• Thanks for your suggestions. Unfortunately i can't provide/share any execution plans as we operate from an secure environment.

    Answers to the questions posed

    ->There are no blocking, CPU and OS levels are at normal.

    ->Cost threshold for parallelism is set at 5 and Max degree of parallelism is 0 across our SQL estate

    ->Data differs by some rows from QA(1899729) to Prod(1882943) only in 1 table

    ->I observed that in QA, in execution plan the clustered index is scanning the entire table,i.e., actual no.of rows is showing as 1899729. But in PROD, it is just 192 rows, which is the final output of SP. I wonder how would optimizer knows the records to output at the first stage.

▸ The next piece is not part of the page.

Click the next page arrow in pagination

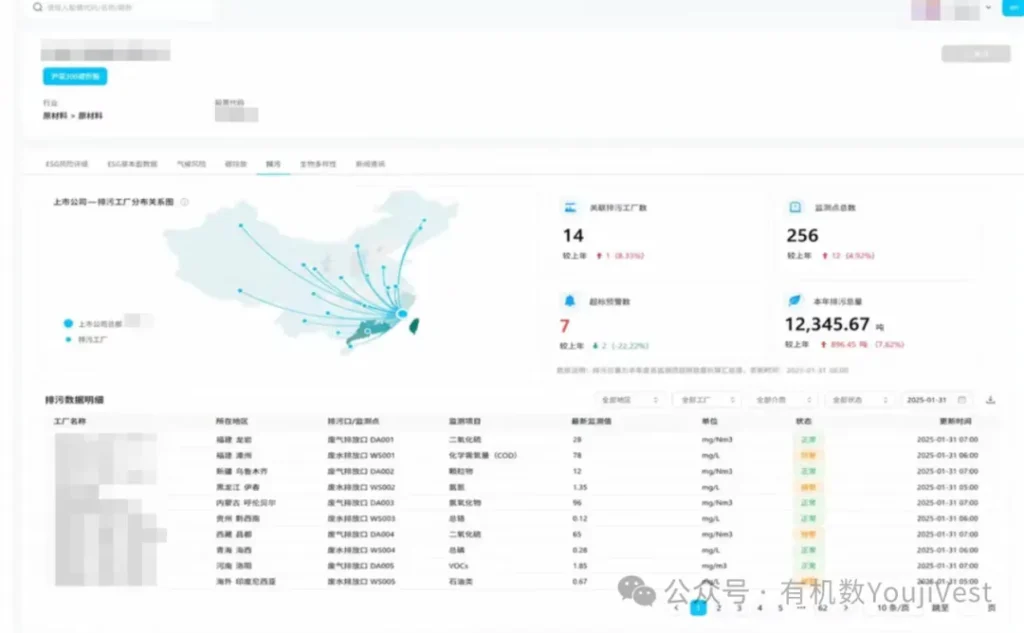(x=846, y=608)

    ->In PROD execution plan, Clustered Index scan for all the 3 tables are less than 10% but HASH MATCH (FLOW DISTINCT) is at 74%, where as this doesn't show up in QA execution plan.

    What i did

    -> Refreshed PROD data onto a Test server

    ->Rebuild indexes on those 3 tables, updated statistics

    ->Captured the plan_handle and ran cleaned it up using DBCC FREEPROCCACHE(plan_handle)

    ->I executed DBCC SHOW_STATISTICS and see that rows sampled in TEST is 86462 and in QA it is 88397

    -> Still the SP is taking longer times

    Hope this would give some picture and your advise can help me in fixing this.

    Thanks,

    Dan